The ‘np.random.seed(42)’ line sets the seed for the random number generator. This is important for reproducibility, ensuring that the same sequence that the same sequence of random numbers is generated every time you run the code
This line ‘X = np.random.rand(50,1) * 100’ creates a NumPy array ‘X’ , containing 50 random value between 0 and 100.
The ‘Y’ variable is created by establishing a linear relationship with ‘X’ and adding noise.

np.random.seed(42)
X = np.random.rand(50,1) * 100
Y = 3.5 * X + np.random.rand(50,1) * 20

We create an instance of the “LinearRegression” Model, names “hello”.
Next line trains the model using X and Y data

hello = LinearRegression()
hello.fit(X,Y)

We then use the trained model to make predictions on the ‘x’ values, and store these predictions in ‘y_pred’.
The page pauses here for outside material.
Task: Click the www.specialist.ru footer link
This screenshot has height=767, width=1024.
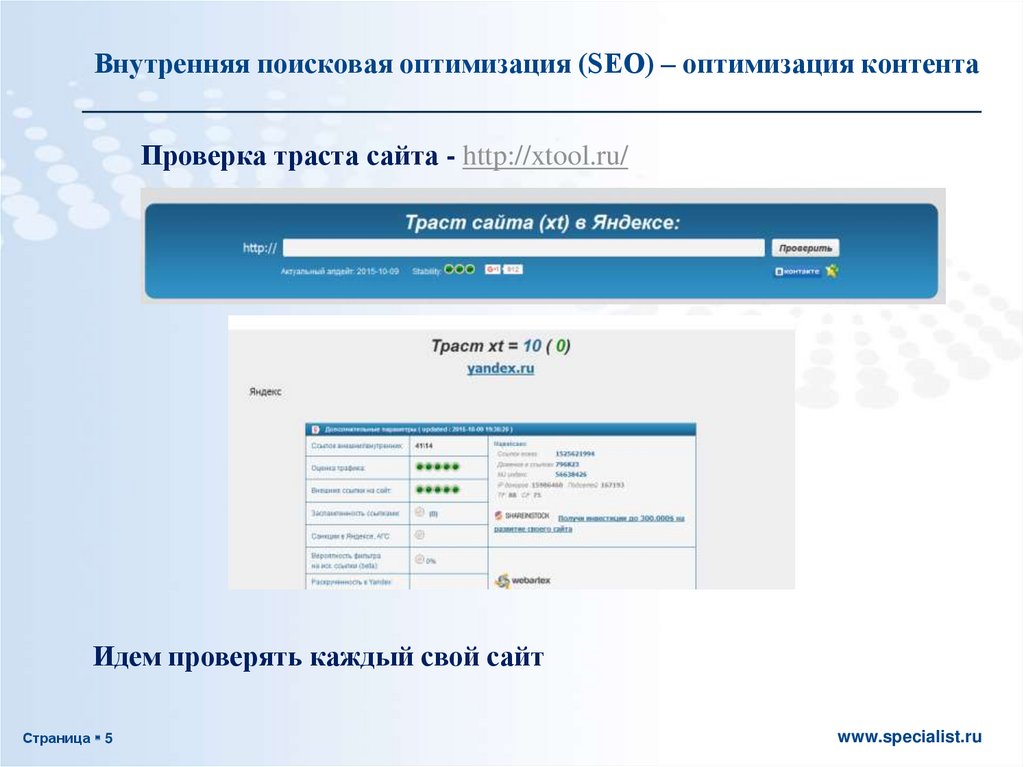Action: coord(909,737)
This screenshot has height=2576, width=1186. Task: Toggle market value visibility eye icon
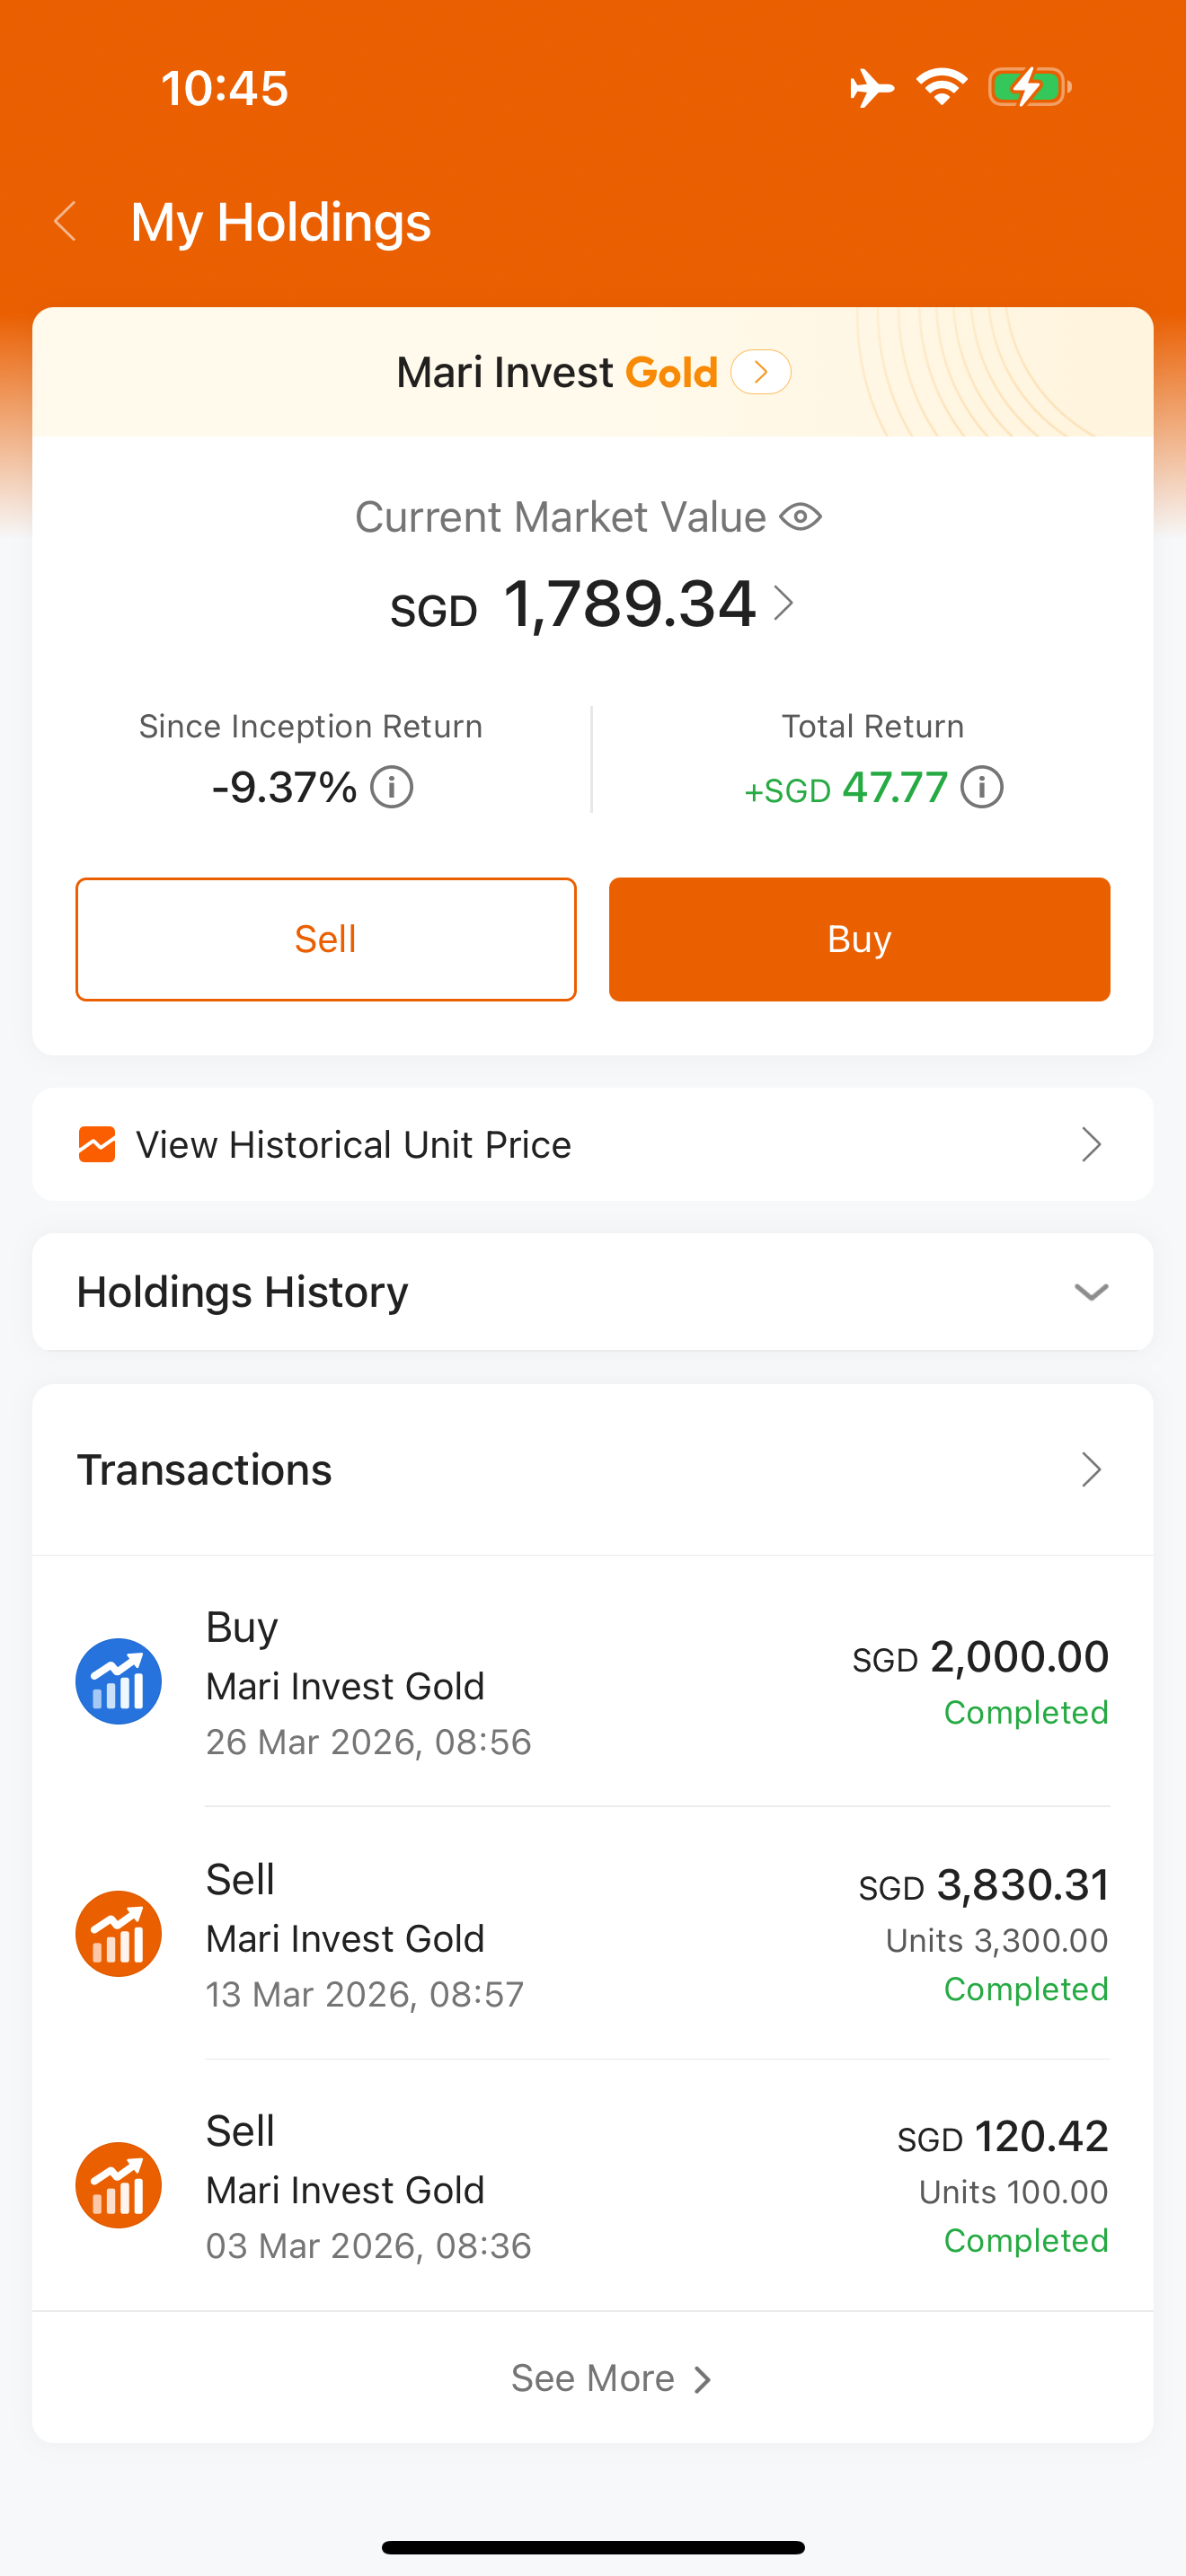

Y_pred  = hello.predict(X)

We set the plot size, create a scatter plot for data points, and then plot the linear regression line with labels and grid.
then plt.show() confirms the plot is displayed

plt.figure(figsize=(10,6))
plt.scatter(X,Y,color='blue',label='Data points')
plt.plot(X,Y_pred,color='red',linewidth=2,label='Linear Regression')
plt.title("Regression Analysis")
plt.xlabel('X')
plt.ylabel('Y')
plt.legend()
plt.grid(True)
plt.show()

Code Completed.

. . . The blue dots shows your actual data points
_ _ _ The Red line shows the prediction based on linear regression.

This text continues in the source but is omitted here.